[Opening Extract to read section]
The mRNA sequences of the key genes were obtained from NCBI database. Primers were designed using PRIMER3 software (free on-line access) and checked using Oligo Calculator (free on-line access) and Primer-Blast (NCBI database). Primers' sequences are listed in Table 1. HPRT and RPS19 genes were used as non-regulated reference genes for normalization of target gene expression [19,20]. Quantitative RT-PCR was performed using fluorogenic Lightcycler Fast Strand DNA Sybr Green (Roche) and the Light Cycler (Roche). The results were analyzed using comparative Ct method [21]. Relative transcript abundance of the gene equals ΔCt values (ΔCt = Ctreference - Cttarget). Relative changes in transcript are expressed as ΔΔCt values (ΔΔCt = ΔCtco-culture - ΔCtcontrol). The experiment was conducted three times.

Table 1

Primers used for Real-time qPCR

Gene symbol	Forward primer	Reverse primer	Optimum annealing temp. (°C)	Optimum annealing time (sec)
[Closing Extract to read section]
Prompt A = Reproduce the stretch of the qPCR methods passage from "The mRNA sequences" through "conducted three times.".
Prompt B = Write the next part of the qPCR methods passage, picking up after the point where it stops.
The lines after this are not needed.
[Opening Collected material section]
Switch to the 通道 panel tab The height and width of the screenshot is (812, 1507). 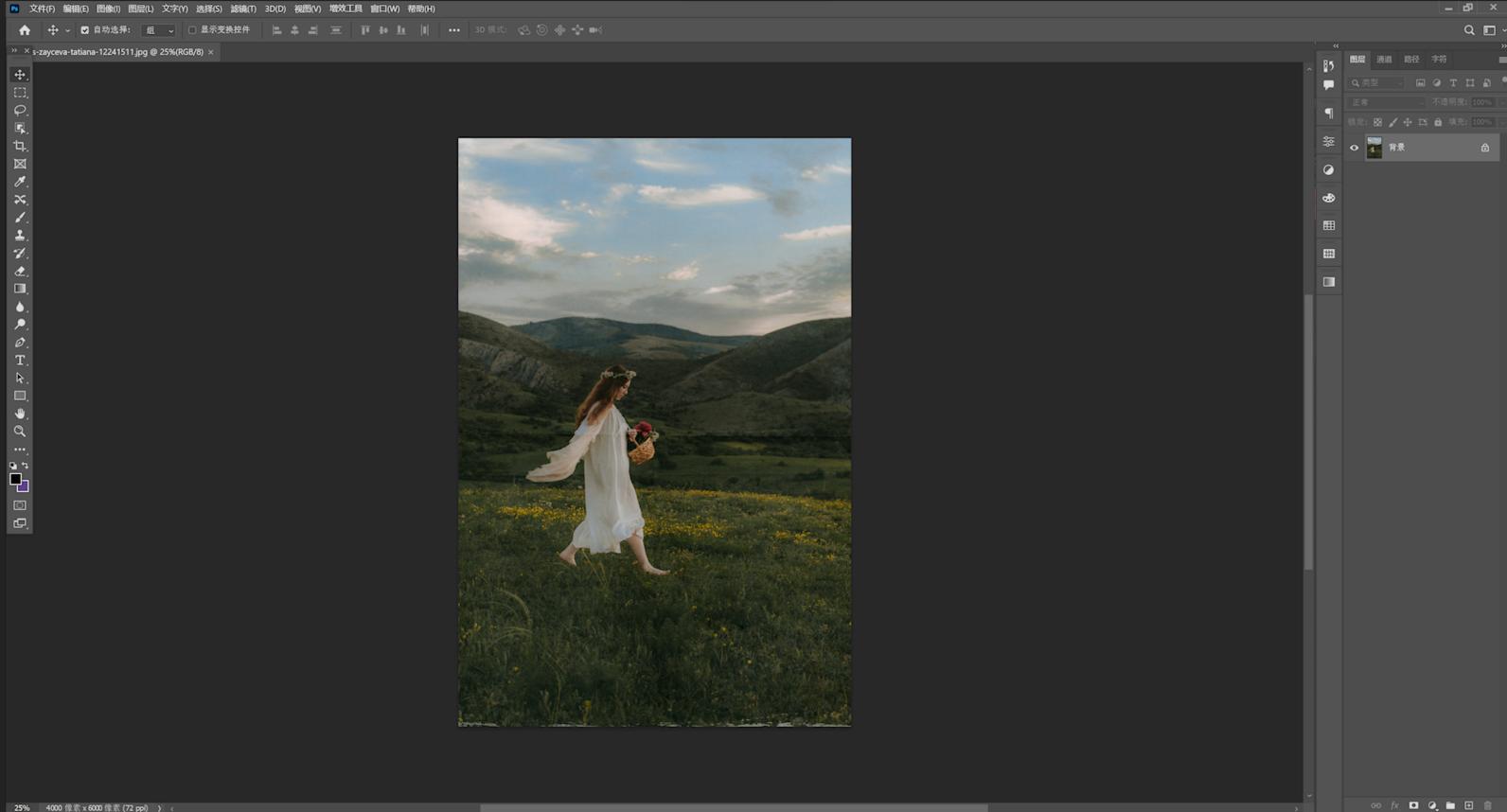click(1384, 60)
[Closing Collected material section]
Written answer A =
The mRNA sequences of the key genes were obtained from NCBI database. Primers were designed using PRIMER3 software (free on-line access) and checked using Oligo Calculator (free on-line access) and Primer-Blast (NCBI database). Primers' sequences are listed in Table 1. HPRT and RPS19 genes were used as non-regulated reference genes for normalization of target gene expression [19,20]. Quantitative RT-PCR was performed using fluorogenic Lightcycler Fast Strand DNA Sybr Green (Roche) and the Light Cycler (Roche). The results were analyzed using comparative Ct method [21]. Relative transcript abundance of the gene equals ΔCt values (ΔCt = Ctreference - Cttarget). Relative changes in transcript are expressed as ΔΔCt values (ΔΔCt = ΔCtco-culture - ΔCtcontrol). The experiment was conducted three times.

Written answer B =
DSP	CAGACTCACCGAAGAGGAAA	CTGCTGTGAAGTCTGGGAGT	61	7
MAG	TGCCATCGTCTGCTACATTA	CAGTCGCCTCTCACTCTCAT	60	6
PCDH19	CTTTCACATCACTGCACTCG	GTGTGTTGGGAGGTGAGTTC	61	6
HPRT	AGCTTGCTGGTGAAAAGGAC	TTATAGTCAAGGGCATATCC	59	6
RPS19	CCTTCCTCAAAAAGTCTGGG	GTTCTCATCGTAGGGAGCAAG	61	10

Primers sequences used in this study and their annealing optimal temperature and time. The mRNA sequences of key genes were obtained from NCBI database. Primers were designed using PRIMER3 software (free on-line access) and checked using Oligo Calculator (free on-line access) and Primer-Blast (NCBI database). HPRT and RPS19 genes were used as non-regulated reference genes for normalization of target gene expression [19,20].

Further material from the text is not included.